The report on Arctic Operations and the Northwest Passage highlighted strategic national security objectives and needed mission capabilities to perform ongoing training operations in the Arctic region.
The Army National Guard -- working with the Army’s service-specific Arctic capabilities -- has an infantry brigade and an aviation unit at Fort Wainwright and Joint Base Elmendorf-Richardson and a Cold Weather Training and Test Center at Fort Greely, all located in Alaska.
The brigade and aviation unit provide training and readiness in support of U.S. Pacific Command’s theater campaign plan, missile defense, air support operations and emergency medical care.
To help maintain the Defense Department’s cold-weather operational capabilities, the Air National Guard’s annual participation in training, such as Operation ARCTIC CARE, exercises the readiness of the Air Guard.

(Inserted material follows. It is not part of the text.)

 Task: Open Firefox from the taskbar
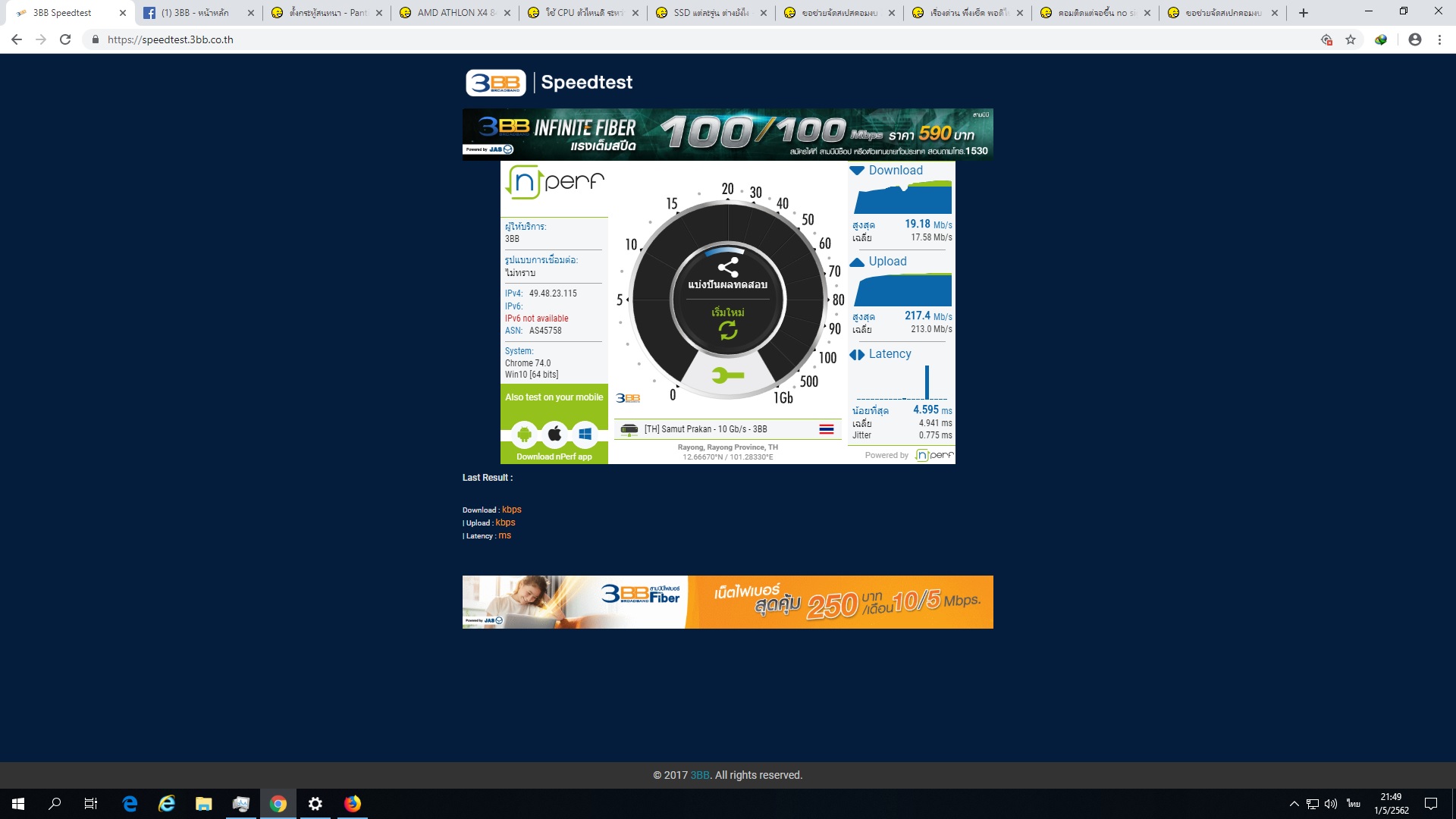(353, 804)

The Air Guard also maintains some Air Force Arctic aviation capability at two of their facilities.
The first is Joint Base Elmendorf-Richardson in Alaska. This facility operates the HC-130 Hercules, an extended range cargo plane intended for search and rescue, as well as HH-60 Pave Hawk helicopters, which are used to transport rescuers.
Both types of aircraft are capable of operating in Arctic conditions. Which allow the Air National Guard aircraft to maintain a 24-hour alert and participate annually in Arctic search and rescue exercises with joint and international partners.
The second facility is located at Stratton Air National Guard Base in N.Y. -- home of the 109th Airlift Wing -- which has a mission that combines both scientific and military objectives.
The 109th operates the LC-130 Hercules, a specially designed ski-equipped version of the C-130 Hercules, which is used to support the National Science Foundation.
The LC-130s can operate from prepared and unprepared snow fields, floating ice sheets, glaciers and traditional paved runways.
Each year, about seven LC-130s deploy from October to February to McMurdo Station, Antarctica, as part of Joint Task Force Support Forces Antarctica under Operation Deep Freeze.
Additionally, the Air National Guard operates three LC-130s in Kangerlussuaq, Greenland, from April to August each year to support U.S. and European science camps on the Greenland Ice Cap.
The Air Guard also provides air refueling capabilities from Eielson Air Force Base in Alaska.